The condition of pain following spinal cord injury (SCI) is one of many challenges facing patients coping with the physical and life threatening consequences of SCI. This condition continues to challenge health professionals with an incidence of 60-80 percent for all SCI patients. Nearly 40 percent of these patients report severe pain to the extent they would trade any chance of functional recovery for relief of pain. Without research directed towards understanding the mechanisms responsible for this condition it is unlikely that effective treatments will be developed. To this end, the focus of this proposal is directed towards evaluating the cellular events responsible for the development of spontaneous and evoked pain behaviors in a model developed to study the pathophysiological, biochemical, and molecular cascades responsible for different pain states associated with SCI. Over the past five years the excitotoxic model of SCI, which relies upon the intraspinal injection of the AMPA/metabotropic receptor agonist quisqualic acid (QUIS), has been used to simulate injury evoked elevations of glutamate and produce a pathological sequella similar to that following ischemic and traumatic SCI. The experiments of Specific Aim 1 will evaluate the relationship between the astrocytic, microglial, and neuronal responses to excitotoxic injury and the onset of spontaneous and evoked pain behaviors. The main focus of these experiments will be directed towards correlating the temporal profile of these responses along the longitudinal axis of the cord with the onset of pain behaviors following QUIS injections.
Specific Aim 2 will focus on establishing a physiological correlate between cellular responses at different distances from the injury epicenter and changes in the functional state of sensory neurons following excitotoxic lesions.
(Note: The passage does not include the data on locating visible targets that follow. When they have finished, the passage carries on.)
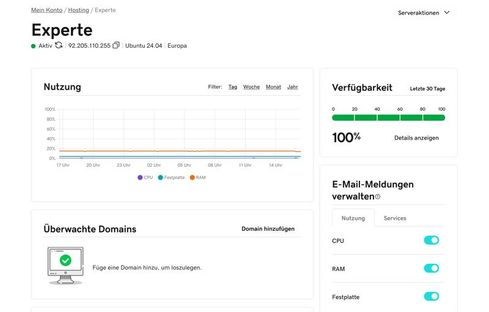Click the refresh status icon next to Aktiv
This screenshot has height=312, width=489.
pyautogui.click(x=59, y=45)
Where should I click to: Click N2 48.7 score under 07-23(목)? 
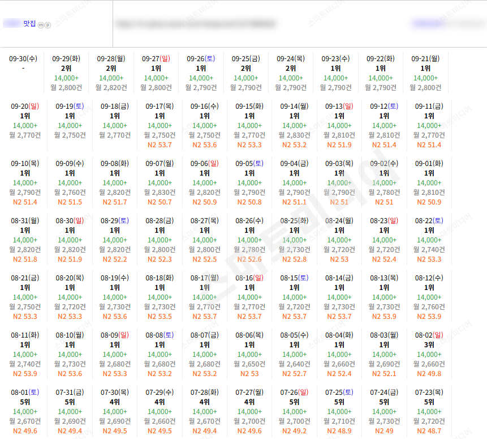tap(429, 431)
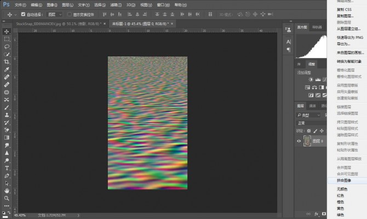Open the 文件(F) menu

click(x=20, y=4)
In Specific Aims 1 -2 efforts will be made to evaluate the effects of the anti-inflammatory agent IL-10 and/or the iNOS inhibitor and NMDA antagonist agmatine on the relationship between the onset of pain behaviors and the cellular response and physiological changes following QUIS injury.
Specific Aim 3 will focus on an evaluation of the biochemical changes following QUIS injections with a special emphasis on the initiating events responsible for the anatomical and functional changes in sensory circuits that underlie the onset of persistent pain following SCI. Of special interest will be the role of cytoskeletal proteins in the regulation of membrane fluidity and distribution of glutamate binding sites along with the role of inflammatory mediators in producing plastic changes in spinal sensory neurons. The long range goal of the proposed research is to understand the pathophysiological and biochemical mechanisms responsible for the progressive tissue damage in SCI, and to provide new directions for the development of therapeutic interventions for the prevention and treatment of chronic pain following injury.